210. Robert Southey to Joseph Cottle, 9 April 1797

210. Robert Southey to Joseph Cottle, 9 April 1797 *
Sunday April 9. 1797 [1]
My dear Cottle
I have just received another noble order from Mr Peacock. he has had from me already sixteen copies of the Letters & twelve of the Poems. [2] he returned last night from a journey & now wants twenty five Letters & fifty poems — which you will be good enough to send up by the next waggon directed for me here No 20. if any letters are ready for us you will of course put them in, & I think the half dozen copies of each, which may be wanted for casual calls, had better be sent then. whether the fine copies are done or not, this parcel must not be delayed.

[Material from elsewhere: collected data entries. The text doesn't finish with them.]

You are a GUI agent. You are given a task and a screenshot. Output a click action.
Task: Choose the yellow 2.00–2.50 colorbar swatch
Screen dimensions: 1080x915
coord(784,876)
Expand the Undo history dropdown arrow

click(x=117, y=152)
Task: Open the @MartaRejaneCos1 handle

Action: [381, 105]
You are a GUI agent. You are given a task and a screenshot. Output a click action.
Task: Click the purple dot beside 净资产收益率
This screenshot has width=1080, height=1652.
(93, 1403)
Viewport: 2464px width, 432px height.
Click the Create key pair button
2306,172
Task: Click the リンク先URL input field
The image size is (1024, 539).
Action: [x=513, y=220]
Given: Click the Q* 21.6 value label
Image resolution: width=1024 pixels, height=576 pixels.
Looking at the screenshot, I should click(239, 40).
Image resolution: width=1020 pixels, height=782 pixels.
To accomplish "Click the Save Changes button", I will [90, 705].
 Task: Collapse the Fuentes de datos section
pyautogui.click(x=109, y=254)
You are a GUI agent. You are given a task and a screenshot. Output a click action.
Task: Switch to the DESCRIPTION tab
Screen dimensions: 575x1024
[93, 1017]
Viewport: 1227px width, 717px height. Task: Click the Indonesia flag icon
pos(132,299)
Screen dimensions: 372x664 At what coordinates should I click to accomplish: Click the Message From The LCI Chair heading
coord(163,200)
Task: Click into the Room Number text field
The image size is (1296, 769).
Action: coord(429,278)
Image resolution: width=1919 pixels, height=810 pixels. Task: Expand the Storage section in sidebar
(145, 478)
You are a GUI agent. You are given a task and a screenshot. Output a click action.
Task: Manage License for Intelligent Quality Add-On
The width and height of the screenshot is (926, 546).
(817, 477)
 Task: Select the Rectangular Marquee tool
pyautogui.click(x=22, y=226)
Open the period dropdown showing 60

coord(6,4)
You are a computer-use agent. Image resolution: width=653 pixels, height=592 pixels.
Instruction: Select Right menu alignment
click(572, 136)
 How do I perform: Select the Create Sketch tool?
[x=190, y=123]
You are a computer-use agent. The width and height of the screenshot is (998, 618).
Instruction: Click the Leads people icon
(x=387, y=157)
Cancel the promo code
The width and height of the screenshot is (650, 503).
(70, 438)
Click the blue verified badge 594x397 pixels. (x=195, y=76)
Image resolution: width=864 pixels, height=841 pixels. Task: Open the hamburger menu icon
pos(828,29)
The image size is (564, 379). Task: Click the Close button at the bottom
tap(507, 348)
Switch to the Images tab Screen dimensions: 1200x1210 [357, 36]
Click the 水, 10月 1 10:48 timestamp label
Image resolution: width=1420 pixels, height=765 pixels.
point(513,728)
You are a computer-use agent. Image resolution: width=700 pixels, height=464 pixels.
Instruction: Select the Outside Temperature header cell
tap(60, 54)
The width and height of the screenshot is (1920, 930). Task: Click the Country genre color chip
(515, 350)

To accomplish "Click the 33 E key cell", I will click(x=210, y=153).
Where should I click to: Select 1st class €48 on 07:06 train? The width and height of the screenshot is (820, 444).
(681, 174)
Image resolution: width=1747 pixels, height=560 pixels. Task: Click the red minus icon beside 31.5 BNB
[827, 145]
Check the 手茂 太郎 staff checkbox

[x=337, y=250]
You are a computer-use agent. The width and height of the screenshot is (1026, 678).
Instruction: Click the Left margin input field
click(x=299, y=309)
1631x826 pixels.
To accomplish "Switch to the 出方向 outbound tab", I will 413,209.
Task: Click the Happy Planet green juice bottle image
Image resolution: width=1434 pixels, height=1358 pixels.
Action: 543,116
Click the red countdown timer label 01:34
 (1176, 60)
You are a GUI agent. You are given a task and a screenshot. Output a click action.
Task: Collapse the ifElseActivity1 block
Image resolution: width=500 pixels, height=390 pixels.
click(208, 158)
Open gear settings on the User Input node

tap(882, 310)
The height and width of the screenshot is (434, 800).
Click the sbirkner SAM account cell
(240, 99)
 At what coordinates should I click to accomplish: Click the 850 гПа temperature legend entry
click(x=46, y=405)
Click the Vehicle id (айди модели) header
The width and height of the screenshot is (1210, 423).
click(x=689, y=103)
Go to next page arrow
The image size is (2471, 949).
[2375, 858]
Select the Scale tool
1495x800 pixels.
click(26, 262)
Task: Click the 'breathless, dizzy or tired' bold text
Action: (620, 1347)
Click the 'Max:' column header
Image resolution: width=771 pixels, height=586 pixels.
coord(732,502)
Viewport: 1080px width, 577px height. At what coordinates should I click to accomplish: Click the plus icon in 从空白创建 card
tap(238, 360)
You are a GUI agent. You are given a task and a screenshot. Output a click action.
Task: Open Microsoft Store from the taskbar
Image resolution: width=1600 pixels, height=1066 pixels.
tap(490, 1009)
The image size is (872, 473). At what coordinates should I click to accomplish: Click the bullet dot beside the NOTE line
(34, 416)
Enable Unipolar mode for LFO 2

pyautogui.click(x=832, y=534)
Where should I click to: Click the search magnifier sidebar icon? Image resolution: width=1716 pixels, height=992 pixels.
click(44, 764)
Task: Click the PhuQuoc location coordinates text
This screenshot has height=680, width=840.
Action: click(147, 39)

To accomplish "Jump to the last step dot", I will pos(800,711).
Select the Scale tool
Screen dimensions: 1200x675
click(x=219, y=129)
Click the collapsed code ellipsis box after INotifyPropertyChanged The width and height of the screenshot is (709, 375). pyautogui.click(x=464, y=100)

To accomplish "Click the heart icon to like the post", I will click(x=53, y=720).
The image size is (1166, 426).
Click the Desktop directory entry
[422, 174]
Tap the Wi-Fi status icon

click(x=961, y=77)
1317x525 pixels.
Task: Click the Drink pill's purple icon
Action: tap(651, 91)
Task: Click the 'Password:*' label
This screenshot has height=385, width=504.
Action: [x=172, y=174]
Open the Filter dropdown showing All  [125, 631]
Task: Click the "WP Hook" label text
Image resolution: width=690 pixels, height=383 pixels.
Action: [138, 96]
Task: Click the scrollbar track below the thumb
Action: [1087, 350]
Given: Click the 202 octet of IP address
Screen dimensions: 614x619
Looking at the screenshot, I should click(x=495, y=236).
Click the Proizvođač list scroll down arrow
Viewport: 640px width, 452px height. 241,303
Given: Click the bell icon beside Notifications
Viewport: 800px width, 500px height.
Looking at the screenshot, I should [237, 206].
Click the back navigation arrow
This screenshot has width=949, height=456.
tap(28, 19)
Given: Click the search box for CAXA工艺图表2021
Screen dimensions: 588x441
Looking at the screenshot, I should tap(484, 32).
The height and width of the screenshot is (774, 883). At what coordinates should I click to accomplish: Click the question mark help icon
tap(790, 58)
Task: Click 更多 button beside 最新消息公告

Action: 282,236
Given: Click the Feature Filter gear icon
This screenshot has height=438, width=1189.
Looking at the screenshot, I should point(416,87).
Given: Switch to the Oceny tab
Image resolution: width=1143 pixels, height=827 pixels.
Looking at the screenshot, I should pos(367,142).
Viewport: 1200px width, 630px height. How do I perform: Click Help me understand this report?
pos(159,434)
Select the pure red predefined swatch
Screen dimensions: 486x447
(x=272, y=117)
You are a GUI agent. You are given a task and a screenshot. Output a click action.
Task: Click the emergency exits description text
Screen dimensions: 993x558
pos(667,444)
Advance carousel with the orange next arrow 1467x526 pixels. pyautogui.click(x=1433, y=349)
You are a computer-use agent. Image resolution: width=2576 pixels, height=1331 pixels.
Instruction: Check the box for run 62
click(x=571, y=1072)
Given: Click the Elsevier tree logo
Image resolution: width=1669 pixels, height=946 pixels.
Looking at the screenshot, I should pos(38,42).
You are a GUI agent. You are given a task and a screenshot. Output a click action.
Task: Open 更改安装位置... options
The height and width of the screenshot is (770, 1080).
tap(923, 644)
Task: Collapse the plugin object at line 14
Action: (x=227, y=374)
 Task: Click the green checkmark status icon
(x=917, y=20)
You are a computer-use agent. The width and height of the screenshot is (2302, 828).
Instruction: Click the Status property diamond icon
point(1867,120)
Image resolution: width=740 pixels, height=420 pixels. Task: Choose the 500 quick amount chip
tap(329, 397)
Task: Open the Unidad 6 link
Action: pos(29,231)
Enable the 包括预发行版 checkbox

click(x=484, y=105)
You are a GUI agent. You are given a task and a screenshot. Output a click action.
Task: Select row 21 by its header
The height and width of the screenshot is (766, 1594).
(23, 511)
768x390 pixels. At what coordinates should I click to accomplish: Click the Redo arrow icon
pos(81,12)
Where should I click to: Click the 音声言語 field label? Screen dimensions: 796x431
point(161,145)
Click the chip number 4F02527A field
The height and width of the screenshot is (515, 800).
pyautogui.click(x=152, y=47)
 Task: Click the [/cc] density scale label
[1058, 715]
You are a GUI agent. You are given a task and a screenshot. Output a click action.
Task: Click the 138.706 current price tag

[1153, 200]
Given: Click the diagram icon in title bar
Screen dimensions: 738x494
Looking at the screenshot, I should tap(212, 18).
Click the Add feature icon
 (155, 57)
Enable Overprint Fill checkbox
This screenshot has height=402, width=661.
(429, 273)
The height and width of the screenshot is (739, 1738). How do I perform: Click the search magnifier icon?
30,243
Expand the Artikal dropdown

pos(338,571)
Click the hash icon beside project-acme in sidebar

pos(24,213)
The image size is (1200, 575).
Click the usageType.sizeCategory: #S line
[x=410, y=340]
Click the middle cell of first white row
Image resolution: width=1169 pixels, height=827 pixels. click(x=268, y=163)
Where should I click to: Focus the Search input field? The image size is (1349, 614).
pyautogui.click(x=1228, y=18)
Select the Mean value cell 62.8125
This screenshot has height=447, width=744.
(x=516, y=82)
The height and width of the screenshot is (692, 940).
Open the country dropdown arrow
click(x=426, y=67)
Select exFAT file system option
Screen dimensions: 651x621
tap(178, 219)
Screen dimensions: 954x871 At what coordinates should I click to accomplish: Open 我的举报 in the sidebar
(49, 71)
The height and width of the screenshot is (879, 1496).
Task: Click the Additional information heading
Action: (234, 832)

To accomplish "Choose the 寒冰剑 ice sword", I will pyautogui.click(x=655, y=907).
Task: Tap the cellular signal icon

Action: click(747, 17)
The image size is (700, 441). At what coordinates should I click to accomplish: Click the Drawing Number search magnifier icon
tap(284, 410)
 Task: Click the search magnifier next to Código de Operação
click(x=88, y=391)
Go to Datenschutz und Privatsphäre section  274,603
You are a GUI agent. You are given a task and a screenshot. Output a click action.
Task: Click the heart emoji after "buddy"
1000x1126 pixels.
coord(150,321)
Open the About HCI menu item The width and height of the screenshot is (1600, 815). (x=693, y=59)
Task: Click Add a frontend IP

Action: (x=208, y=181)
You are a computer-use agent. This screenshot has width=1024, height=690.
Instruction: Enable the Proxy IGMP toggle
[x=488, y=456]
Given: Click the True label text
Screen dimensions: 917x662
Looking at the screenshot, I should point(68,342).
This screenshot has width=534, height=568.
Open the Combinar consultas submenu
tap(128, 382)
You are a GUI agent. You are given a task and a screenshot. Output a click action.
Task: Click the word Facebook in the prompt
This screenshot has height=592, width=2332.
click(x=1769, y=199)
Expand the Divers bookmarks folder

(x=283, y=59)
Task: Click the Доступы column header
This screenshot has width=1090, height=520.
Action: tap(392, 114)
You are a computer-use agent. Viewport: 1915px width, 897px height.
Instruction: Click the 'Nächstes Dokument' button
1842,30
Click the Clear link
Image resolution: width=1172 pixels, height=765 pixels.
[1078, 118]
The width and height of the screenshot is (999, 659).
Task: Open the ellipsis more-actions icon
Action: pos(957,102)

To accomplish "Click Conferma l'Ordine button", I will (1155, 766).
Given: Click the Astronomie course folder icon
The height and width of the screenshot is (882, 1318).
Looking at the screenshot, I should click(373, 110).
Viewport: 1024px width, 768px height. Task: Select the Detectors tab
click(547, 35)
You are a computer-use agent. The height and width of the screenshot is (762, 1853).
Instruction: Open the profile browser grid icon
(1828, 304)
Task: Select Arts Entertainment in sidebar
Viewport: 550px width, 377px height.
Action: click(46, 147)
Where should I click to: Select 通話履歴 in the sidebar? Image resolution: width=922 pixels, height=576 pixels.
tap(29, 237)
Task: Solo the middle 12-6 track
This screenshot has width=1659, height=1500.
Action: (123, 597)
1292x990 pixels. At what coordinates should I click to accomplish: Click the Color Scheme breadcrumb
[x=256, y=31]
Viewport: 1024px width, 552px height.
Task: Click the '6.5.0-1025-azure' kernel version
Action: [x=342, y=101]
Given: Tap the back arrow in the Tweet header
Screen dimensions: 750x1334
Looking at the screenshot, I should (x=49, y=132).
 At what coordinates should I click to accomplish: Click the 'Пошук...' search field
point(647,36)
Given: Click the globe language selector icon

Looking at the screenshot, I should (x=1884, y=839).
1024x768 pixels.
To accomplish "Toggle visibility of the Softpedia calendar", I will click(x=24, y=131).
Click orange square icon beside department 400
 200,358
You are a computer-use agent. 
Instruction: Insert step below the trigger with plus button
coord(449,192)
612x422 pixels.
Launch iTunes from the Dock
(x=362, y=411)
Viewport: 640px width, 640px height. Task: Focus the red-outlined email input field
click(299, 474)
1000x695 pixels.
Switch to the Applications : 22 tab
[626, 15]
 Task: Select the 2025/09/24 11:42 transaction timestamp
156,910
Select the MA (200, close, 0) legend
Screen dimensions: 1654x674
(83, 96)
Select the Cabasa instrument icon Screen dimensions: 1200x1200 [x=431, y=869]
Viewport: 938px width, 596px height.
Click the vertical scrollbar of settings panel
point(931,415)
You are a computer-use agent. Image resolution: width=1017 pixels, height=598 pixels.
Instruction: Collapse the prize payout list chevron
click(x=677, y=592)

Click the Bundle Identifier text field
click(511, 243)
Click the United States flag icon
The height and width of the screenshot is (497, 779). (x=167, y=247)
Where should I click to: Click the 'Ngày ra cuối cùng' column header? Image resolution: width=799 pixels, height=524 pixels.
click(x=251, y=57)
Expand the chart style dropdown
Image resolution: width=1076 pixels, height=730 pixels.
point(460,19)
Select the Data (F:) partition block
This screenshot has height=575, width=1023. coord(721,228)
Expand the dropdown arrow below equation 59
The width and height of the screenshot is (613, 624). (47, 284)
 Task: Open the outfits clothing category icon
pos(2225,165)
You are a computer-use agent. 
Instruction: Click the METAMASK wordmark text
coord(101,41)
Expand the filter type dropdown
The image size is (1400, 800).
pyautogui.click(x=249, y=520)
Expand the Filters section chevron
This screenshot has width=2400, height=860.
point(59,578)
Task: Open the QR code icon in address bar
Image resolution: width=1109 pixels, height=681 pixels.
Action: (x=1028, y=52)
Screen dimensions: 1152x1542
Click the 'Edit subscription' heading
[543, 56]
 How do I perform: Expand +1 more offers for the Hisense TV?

half a dozen such friends as Mr Peacock, & you & I should be thinking in earnest of a second edition. he tells me he hopes he shall want more.
Mr Estlin has sent me his sermon [3] — a most superb copy — tho not I have not the one he sent — for Johnsons man [4] could not find it & so he gave me another. it is I think the best paper I ever saw. I wrote to day to thank him — & make a few remarks upon his book, freely & respectfully — therefore properly.
George Dyer gave me what he calls his “crotchet” & what I call an indifferent poem. “I could not bring in Wordsworth & Lloyd & Lamb in the poem (said he to me) but I put them in in a note —.” that man is all benevolence — he even shows it in notes to his dedication. [5]
Your sister has finished the Nouvelle Heloise. [6] will you therefore be good enough to send it up in the parcel, that we <may> take it with us to the seaside. by the by if — which is probable — we go into Hampshire or into that part of Sussex which is contiguous — I shall almost expect to see you there. it is an easy days ride from Bristol to Southampton — & from thence there is water conveyance — but from there I shall lay before you a correct plan of the roads when all is settled.
Hucks the Manichæan is about to publish a volume of poems from Flowers Cambridge Press. [7]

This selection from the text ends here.